# Universal constructions throughout mathematics

Here are the notes I wrote for the talk I am giving at the Canadian Undergraduate Mathematics Conference.

My talk is meant as a friendly introduction to category theory and to the notion of a universal arrow.

Edit: corrected a couple of mistakes in my original document. If you find any more, please let me know.

# Multiplicative sets

This problem is taken from Atiyah-Macdonald.

A multiplicatively closed subset $S$ of a ring $A$ is said to be saturated if

$xy \in S \Leftrightarrow x \in S \mbox{ and } y \in S$.

Prove that

(i) $S$ is saturated $\Leftrightarrow A-S$ is a union of prime ideals.

(ii) If $S$ is any multiplicatively closed subset of $A$, there is a unique smallest saturated multiplicatively closed subset $\overline{S}$ containing $S$, and that $\overline{S}$ is the complement in $A$ of the union of the prime ideals which do not meet $S$. ($\overline{S}$ is called the saturation of $S$.)

Solution:

(i) This is trivial if $0 \in S$, since then $S=A$ and $A$ is a union of prime ideals. So suppose otherwise. Let $a \in A-S$; we will show that $a$ is contained in a prime ideal contained in $A-S$. Let $\Sigma$ denote the collection of ideals containing $(a)$ and contained in $A-S$, partially ordered by inclusion. $\Sigma$ is nonempty since $(a)$ \in $\Sigma$; indeed, since $a \notin S$ and $S$ is saturated, $ca \notin S$ for every $c \in A$. Moreover, it is clear that every chain in $\Sigma$ has an upper bound — simply take the union of all ideals in the chain. So, by Zorn’s theorem, $\Sigma$ has a maximal element $P$. We will show that $P$ is prime. Suppose otherwise; then there exist $u, v \in A-P$ such that $uv \in P$. The ideals $(P, u)$ and $(P, v)$ strictly contain $P$, so they do not lie in $\Sigma$ by the maximality of $P$. So there exists $s \in S$ such that $s=m+ux$, with $m \in P$, and $s' \in S$ such that $s'=m'+ux'$, where $m' \in P$. Multiplying these two equations, we have $ss'=mm'+mux'+m'vx+uvxx'$. This lies in $P$ since $uv \in P$, and it lies in $S$ since $S$ is multiplicatively closed; this is a contradiction. Thus $P$ is a prime ideal.

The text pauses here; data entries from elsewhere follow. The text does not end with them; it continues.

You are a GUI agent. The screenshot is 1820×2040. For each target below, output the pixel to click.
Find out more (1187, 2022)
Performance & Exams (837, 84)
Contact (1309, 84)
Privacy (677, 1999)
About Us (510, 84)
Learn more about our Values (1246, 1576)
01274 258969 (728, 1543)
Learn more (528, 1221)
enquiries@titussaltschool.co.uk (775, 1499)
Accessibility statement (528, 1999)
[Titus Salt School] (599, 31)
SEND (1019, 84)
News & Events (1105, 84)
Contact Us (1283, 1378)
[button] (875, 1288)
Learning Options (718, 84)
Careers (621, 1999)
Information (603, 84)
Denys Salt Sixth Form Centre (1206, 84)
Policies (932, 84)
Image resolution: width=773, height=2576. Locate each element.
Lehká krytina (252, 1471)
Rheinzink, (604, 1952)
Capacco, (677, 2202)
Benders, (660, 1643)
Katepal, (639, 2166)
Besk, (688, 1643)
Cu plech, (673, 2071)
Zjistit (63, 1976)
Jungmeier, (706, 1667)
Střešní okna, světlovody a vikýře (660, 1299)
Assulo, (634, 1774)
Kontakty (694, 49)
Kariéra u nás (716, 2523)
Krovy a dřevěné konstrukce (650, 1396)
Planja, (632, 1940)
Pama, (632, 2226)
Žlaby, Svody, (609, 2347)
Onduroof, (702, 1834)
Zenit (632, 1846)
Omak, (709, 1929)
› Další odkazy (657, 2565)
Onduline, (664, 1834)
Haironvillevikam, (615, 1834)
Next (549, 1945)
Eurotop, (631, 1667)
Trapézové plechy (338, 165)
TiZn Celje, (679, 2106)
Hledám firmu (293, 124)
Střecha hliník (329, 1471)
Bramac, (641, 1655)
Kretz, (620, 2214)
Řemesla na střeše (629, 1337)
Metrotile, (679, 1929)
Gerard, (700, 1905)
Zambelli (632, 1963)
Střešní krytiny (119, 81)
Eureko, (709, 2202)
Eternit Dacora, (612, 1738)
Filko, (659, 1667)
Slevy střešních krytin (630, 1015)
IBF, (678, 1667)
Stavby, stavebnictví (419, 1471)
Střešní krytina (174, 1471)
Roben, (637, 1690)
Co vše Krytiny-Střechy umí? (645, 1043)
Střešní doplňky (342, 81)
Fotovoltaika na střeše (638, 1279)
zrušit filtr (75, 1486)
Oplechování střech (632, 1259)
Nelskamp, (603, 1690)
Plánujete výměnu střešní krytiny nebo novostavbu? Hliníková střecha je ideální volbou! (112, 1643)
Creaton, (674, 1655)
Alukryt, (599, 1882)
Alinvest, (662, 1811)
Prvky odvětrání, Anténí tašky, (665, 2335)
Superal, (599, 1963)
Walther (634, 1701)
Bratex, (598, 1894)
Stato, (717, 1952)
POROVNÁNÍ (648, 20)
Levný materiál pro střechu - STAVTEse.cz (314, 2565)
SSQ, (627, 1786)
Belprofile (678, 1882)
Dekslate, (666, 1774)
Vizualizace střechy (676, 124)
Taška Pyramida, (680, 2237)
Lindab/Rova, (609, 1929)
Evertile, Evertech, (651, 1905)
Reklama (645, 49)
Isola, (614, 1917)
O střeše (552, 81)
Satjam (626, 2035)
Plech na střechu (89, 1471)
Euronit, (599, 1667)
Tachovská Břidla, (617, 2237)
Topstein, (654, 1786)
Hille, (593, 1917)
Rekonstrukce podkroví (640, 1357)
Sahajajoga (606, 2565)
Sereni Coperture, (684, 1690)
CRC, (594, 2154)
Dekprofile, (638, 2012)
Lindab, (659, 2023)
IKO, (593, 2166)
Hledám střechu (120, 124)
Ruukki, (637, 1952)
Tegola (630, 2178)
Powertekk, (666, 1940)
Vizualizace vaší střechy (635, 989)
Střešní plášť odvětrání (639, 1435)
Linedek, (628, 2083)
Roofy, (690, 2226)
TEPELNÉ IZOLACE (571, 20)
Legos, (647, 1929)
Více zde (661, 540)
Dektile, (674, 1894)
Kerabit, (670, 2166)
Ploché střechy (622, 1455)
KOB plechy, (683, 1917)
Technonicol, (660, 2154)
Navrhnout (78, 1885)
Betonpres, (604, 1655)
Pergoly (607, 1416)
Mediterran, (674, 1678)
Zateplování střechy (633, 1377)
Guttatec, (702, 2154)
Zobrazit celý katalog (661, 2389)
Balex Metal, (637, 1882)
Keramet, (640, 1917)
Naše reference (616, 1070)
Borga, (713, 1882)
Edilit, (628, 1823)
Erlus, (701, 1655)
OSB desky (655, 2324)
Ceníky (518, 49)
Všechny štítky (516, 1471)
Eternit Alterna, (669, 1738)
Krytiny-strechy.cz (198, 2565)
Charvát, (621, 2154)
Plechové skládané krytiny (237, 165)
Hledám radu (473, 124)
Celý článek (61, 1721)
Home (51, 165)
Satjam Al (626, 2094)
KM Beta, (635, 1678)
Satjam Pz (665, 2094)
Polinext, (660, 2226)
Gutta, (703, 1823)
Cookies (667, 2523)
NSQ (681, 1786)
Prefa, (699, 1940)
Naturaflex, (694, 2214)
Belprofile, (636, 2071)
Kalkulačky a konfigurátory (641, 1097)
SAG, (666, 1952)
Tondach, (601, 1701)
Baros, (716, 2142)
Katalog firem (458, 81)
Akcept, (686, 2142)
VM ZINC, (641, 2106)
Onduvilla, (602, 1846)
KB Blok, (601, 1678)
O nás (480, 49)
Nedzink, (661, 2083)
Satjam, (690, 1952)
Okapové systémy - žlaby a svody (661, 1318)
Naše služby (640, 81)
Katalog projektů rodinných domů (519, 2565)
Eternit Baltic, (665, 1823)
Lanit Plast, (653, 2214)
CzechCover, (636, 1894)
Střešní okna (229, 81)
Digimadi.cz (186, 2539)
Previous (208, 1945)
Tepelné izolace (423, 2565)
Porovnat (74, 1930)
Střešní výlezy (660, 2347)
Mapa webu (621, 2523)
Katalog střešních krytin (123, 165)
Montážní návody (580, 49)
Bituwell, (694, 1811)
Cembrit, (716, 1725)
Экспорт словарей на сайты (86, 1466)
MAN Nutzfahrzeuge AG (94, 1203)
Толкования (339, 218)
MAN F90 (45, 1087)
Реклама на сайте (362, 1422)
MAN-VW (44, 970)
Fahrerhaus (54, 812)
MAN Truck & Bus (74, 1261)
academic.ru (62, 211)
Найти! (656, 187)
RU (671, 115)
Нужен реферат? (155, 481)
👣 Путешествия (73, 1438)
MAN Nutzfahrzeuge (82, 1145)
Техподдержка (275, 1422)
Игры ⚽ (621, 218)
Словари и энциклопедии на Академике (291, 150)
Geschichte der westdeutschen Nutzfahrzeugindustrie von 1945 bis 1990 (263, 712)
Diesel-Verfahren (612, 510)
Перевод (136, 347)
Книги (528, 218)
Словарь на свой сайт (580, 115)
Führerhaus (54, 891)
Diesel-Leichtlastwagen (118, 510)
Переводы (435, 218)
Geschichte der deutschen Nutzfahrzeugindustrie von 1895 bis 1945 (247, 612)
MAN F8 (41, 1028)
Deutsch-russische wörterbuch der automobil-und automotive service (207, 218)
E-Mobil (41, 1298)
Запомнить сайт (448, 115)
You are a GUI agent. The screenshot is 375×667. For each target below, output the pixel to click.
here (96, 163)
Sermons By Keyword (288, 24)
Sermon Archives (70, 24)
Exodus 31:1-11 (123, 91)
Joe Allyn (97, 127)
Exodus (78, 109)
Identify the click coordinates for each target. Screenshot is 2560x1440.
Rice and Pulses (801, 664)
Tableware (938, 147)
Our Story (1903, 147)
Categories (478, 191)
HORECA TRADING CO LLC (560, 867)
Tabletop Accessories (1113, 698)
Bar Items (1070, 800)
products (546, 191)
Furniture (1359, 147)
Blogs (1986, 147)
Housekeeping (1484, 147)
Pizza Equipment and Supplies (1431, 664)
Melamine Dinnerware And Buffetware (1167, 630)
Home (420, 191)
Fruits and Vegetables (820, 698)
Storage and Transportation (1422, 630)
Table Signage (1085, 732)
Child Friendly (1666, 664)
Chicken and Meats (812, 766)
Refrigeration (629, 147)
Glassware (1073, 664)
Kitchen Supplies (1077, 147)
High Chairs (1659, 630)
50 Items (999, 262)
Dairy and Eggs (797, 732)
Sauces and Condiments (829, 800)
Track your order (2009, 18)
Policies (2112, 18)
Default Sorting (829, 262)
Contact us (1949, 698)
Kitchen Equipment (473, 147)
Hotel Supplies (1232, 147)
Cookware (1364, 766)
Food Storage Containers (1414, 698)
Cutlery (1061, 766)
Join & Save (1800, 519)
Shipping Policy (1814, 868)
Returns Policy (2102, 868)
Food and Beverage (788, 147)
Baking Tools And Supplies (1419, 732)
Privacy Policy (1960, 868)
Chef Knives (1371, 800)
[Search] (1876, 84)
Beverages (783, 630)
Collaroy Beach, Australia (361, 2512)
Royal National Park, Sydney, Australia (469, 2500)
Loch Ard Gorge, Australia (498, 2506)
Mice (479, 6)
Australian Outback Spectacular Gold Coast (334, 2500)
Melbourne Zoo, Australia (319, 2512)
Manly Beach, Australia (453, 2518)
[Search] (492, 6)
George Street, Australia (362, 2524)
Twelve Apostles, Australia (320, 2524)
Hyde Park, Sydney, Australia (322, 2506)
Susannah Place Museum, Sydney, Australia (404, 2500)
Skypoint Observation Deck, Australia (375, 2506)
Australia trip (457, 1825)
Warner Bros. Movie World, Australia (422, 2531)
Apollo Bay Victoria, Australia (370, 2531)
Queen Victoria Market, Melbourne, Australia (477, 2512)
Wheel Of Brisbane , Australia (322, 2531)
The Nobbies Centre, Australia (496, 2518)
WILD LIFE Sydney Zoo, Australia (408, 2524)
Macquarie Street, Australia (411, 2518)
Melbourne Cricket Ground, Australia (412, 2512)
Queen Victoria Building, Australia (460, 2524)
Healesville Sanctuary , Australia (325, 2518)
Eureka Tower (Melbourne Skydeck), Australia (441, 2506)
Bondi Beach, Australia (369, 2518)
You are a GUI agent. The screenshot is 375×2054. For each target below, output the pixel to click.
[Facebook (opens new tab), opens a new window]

(ii) Let $\overline{S}$ denote the intersection of all saturated, multiplicatively closed subsets of $A$ containing $S$. This is nonempty since for example $A$ is such a set. It is easy to see that $\overline{S}$ is saturated and multiplicatively closed, and clearly it is the smallest saturated, multiplicatively closed subset of $A$ containing $S$. Since $A\backslash \overline{S}$ is a union of prime ideals by (i), and since $A \backslash \overline{S} \subset A \backslash S$, we see that  $A \backslash \overline{S}$ is a union of prime ideals contained in $A \backslash S$, i.e. a union of prime ideals not intersecting $S$. Since $\overline{S}$ is minimal, $A\backslash \overline{S}$ must in fact be the union of all such prime ideals.